Debido a estas oportunidades perdidas y los altos costos cuando los médicos y las enfermeras vigilan a sus pacientes, los autores dicen que es importante diseñar compromisos sociales que se centren el apoyo social que los pacientes ya tienen y permitir a las organizaciones probar su aceptabilidad.

“Las preocupaciones por la privacidad son a menudo la razón por la que los médicos y los hospitales evitan organizar el apoyo social -explica Asch–. Pero mientras que la privacidad es muy importante para algunos pacientes en algunas circunstancias, con más frecuencia a los pacientes les encantaría que sus amigos y familiares les ayuden a controlar su diabetes, y esos amigos y familiares quieren ayudar a las personas a controlar su salud”.

Los autores definen una escalera con escalones de apoyo social que van desde ningún compromiso social –como cuando se espera que un paciente tome medicamentos como parte de una rutina, sin que nadie le vea hacerlo ni le haga responsable– a un diseño que se basa en incentivos de reputación o económicos e incorpora equipos u otros diseños que responsabilizan a los pacientes de sus comportamientos y hábitos de salud.

“Aunque normalmente no pensamos en la competencia o la colaboración entre los pacientes como parte de la gestión de enfermedades crónicas –como presión arterial alta, insuficiencia cardiaca o diabetes–, la investigación muestra que el comportamiento es contagioso y los programas que aprovechan estas relaciones naturales pueden ser muy eficaces”, dice el coautor Roy Rosin, jefe de innovación de la Perelman School of Medicine.

“La mayoría de las intervenciones de atención de la salud están diseñadas para el paciente individual, pero hay un creciente cuerpo de investigación que muestra cómo las organizaciones de atención de salud pueden utilizar la estrategia de compromiso social para mejorar la salud de los pacientes que quieren participar en actividades grupales o competiciones de equipo dirigidas a mejorar la salud”, añade.

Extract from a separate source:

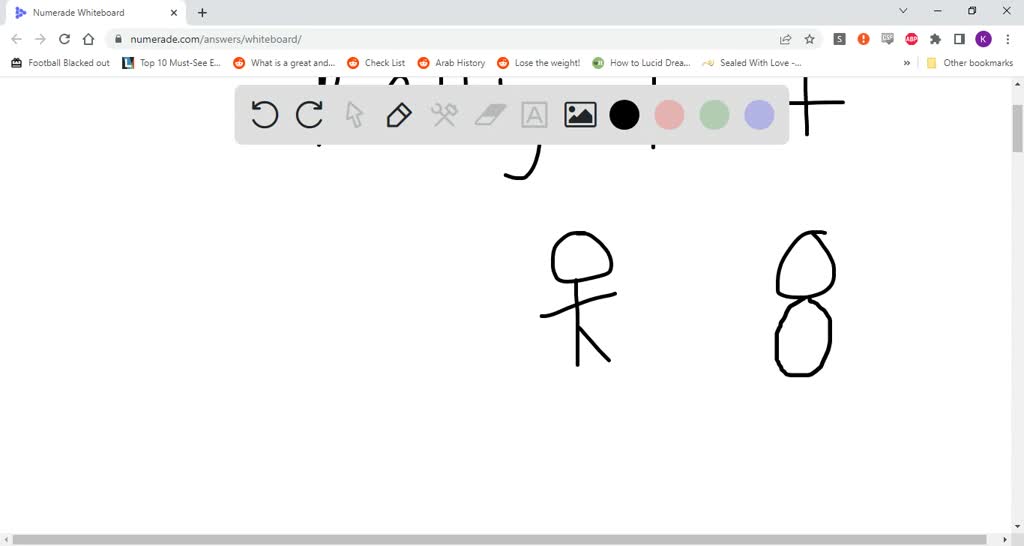
Task: Select the eraser tool
Action: [490, 115]

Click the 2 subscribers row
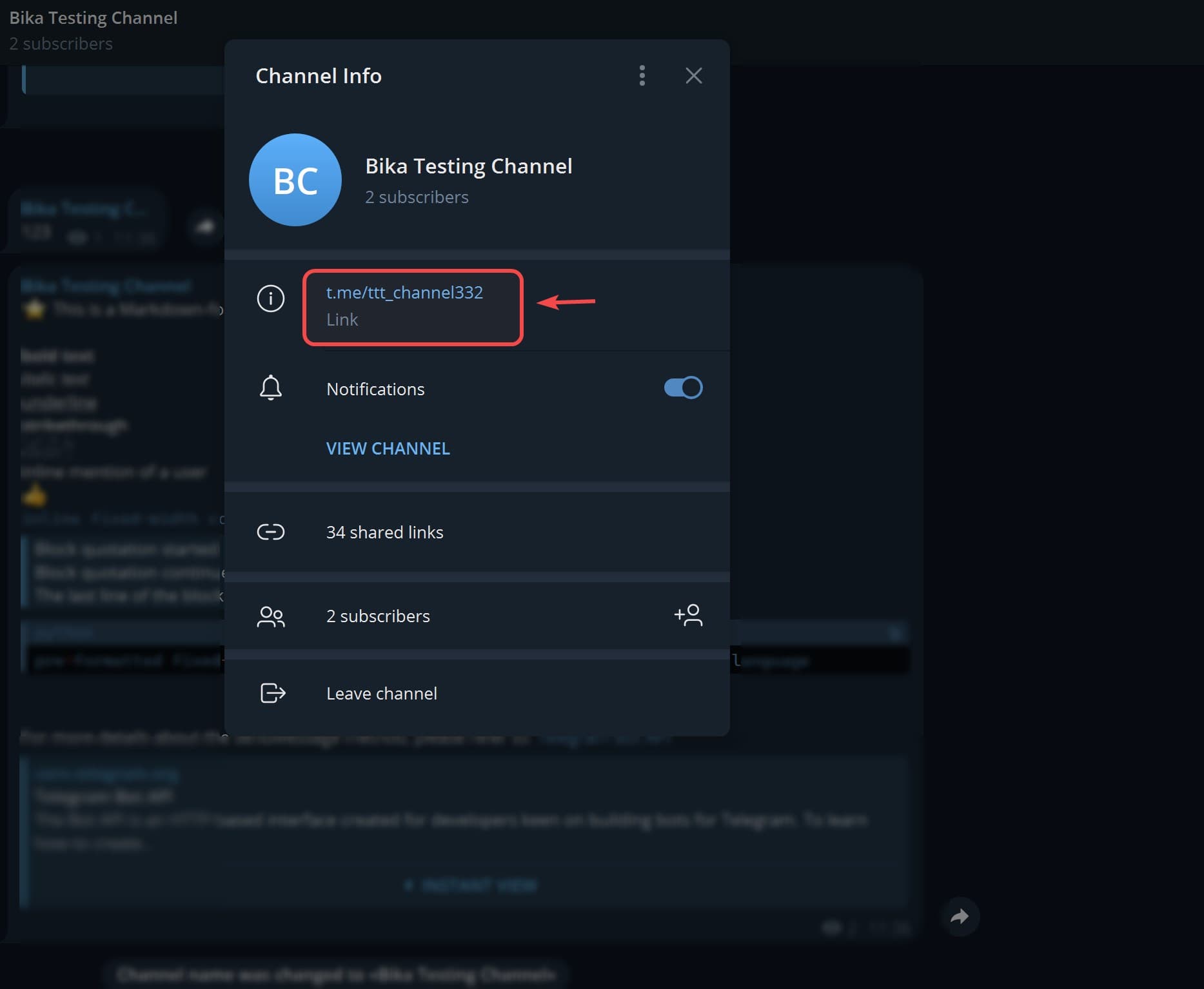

Por ejemplo, en el cuarto peldaño, donde se plantean incentivos sociales con apoyo recíproco, los autores apuntan a un estudio en el que a algunos pacientes con diabetes se les pidió que hablaran por teléfono semanalmente con sus compañeros, una técnica conocida como mentoría recíproca, y otros recibieron una atención más típica dirigida por enfermeras.

Los resultados de ese análisis mostraron que aquellos que trabajaron directamente con sus compañeros vieron una disminución más significativa en los niveles de hemoglobina glicosilada que aquellos que interactuaron con el personal clínico. “Claro, el cuidado de la salud es un asunto serio –dice Asch–, pero ¿quién dice que no puede ser social?”.